##### Extracted material #####

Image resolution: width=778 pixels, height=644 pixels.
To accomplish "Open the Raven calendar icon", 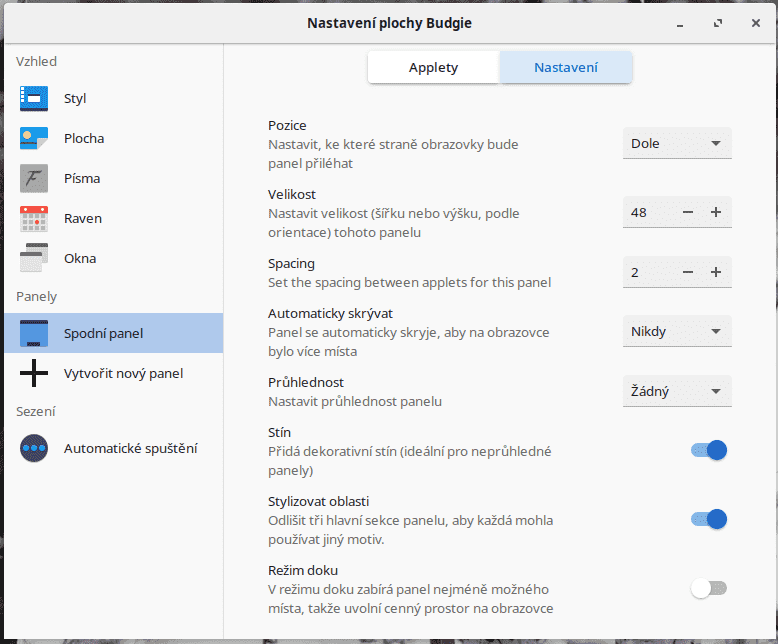I will click(34, 218).
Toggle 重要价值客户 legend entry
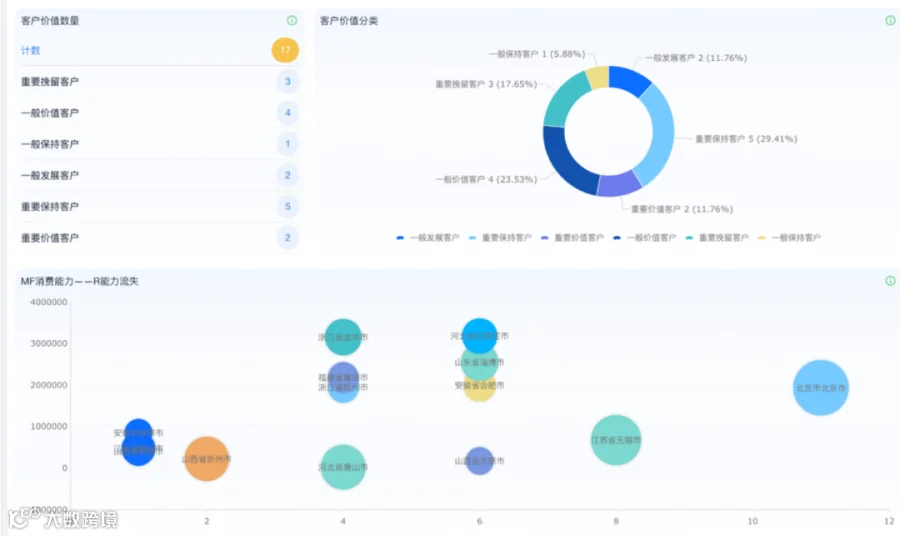The height and width of the screenshot is (536, 900). coord(572,238)
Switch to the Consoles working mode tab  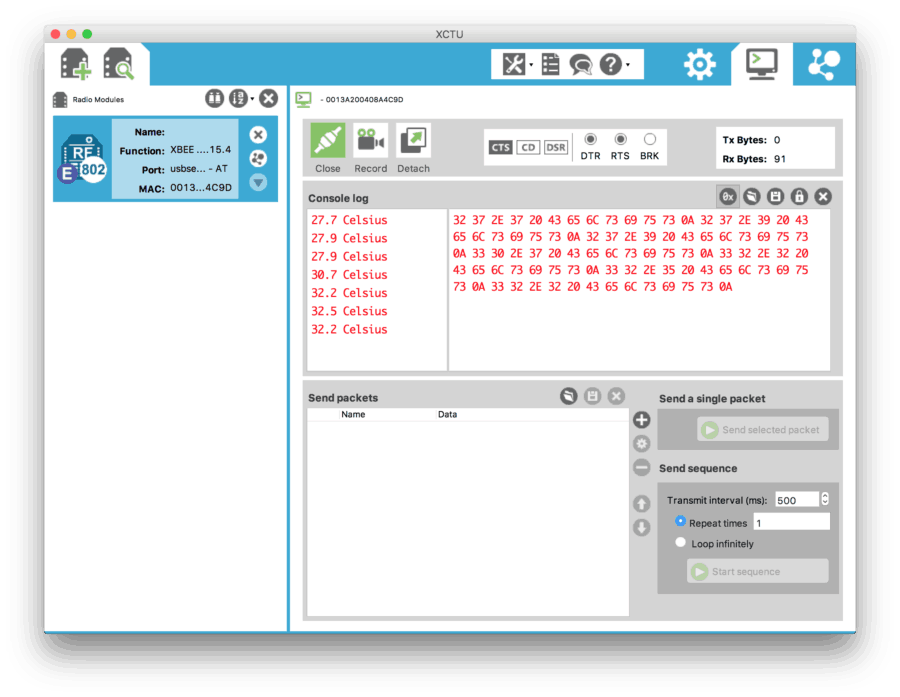click(x=761, y=65)
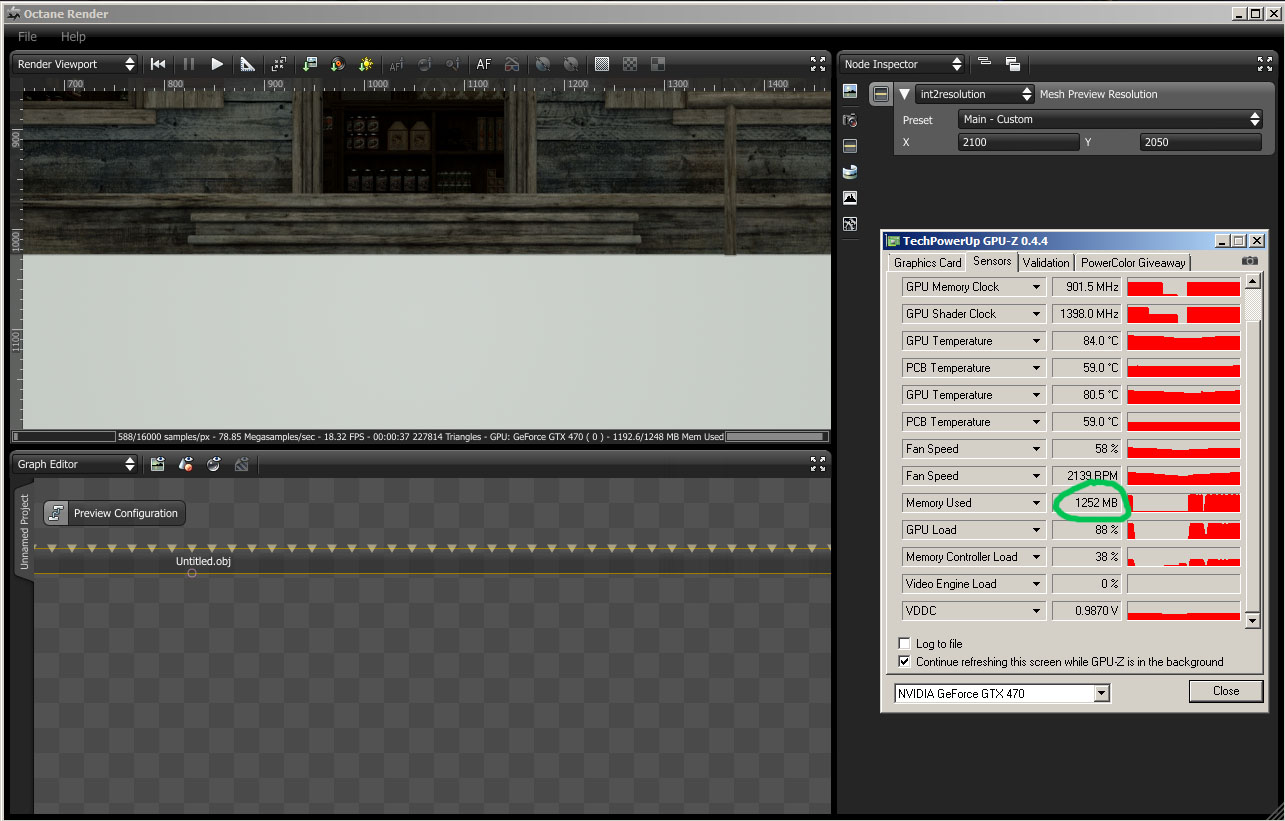Open the NVIDIA GeForce GTX 470 dropdown
This screenshot has height=821, width=1285.
coord(1002,693)
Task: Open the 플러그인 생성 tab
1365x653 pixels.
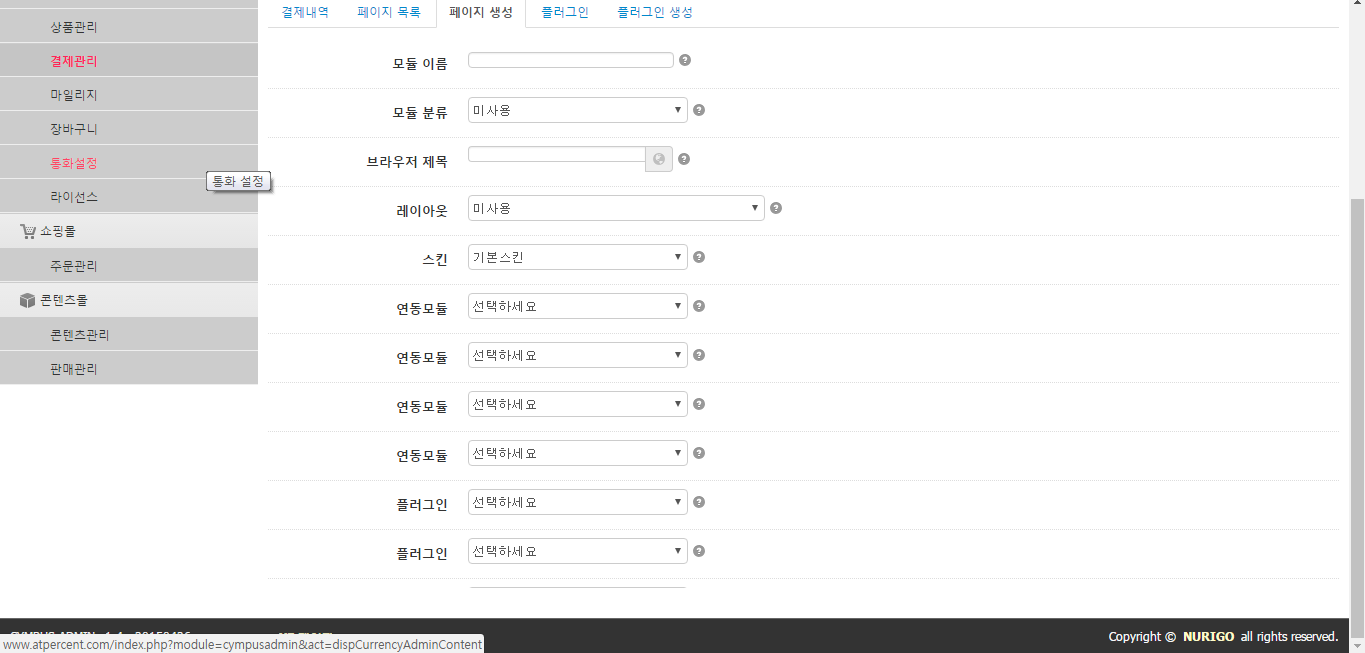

#####

Goal of the exercise — Show all lines from the listing above in which "pixels" appears.

Task result —
Image resolution: width=778 pixels, height=644 pixels.
1365x653 pixels.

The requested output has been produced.